Current vaccines, notably the Janssen vaccine, and the Moderna and Pfizer-BioNTech vaccines which use mRNA technology, are effective in the prevention of symptomatic COVID-19. These vaccines also reduce infection by the SARS-CoV-2 virus. In common with other countries, the United States began its vaccination campaign at the end of 2020. But over time, and because the Delta (Indian) variant, which can partially evade antibody responses, had become dominant, the protection provided by the vaccines had weakened by the summer of 2021. Researchers in California have analysed this lowering of protection.

The researchers used data on infections and deaths connected to SARS-CoV-2 from more than 780 000 American army veterans during the period from the 1st of February to the 1st of October 2021. This period covered the appearance of the Delta variant which became dominant. It should be noted that the type of vaccine varied with age: the youngest patients had received more Janssen vaccines while older age groups had predominantly been given an mRNA vaccine.  

The scientists observed that the vaccine’s efficacy diminished over time, and this was true for all types of vaccine: effectiveness against infection by SARS-CoV-2 fell from 88% to 48%. This was particularly the case with the Janssen vaccine.

But while the efficacy of the vaccines diminishes, they nevertheless protect against death, even though the scientists did note differences according to age and the type of vaccine: there was an average of 82% efficacy for people younger than 65 years, against 72% for those older than 65. The Janssen vaccine gives less protection, with 73% efficacy for those younger than 65 years, and 52% in people older than 65 (against 84% and 70% for the Pfizer-BioNTech vaccine).
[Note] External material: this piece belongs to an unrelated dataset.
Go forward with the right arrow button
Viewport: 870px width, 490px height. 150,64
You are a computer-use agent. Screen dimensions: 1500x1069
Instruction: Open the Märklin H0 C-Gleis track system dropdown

In conclusion, the protection acquired through vaccination diminishes over time, and the Delta variant does partially escape immune responses. These phenomena have been observed in various countries, notably in Israel, where the population was massively and rapidly vaccinated. In the light of all this data, the FDA (the US Food and Drink Administration) began to authorise the administration of a 3rd dose to reinforce immunity and give improved efficacy against the Delta variant from September 2021.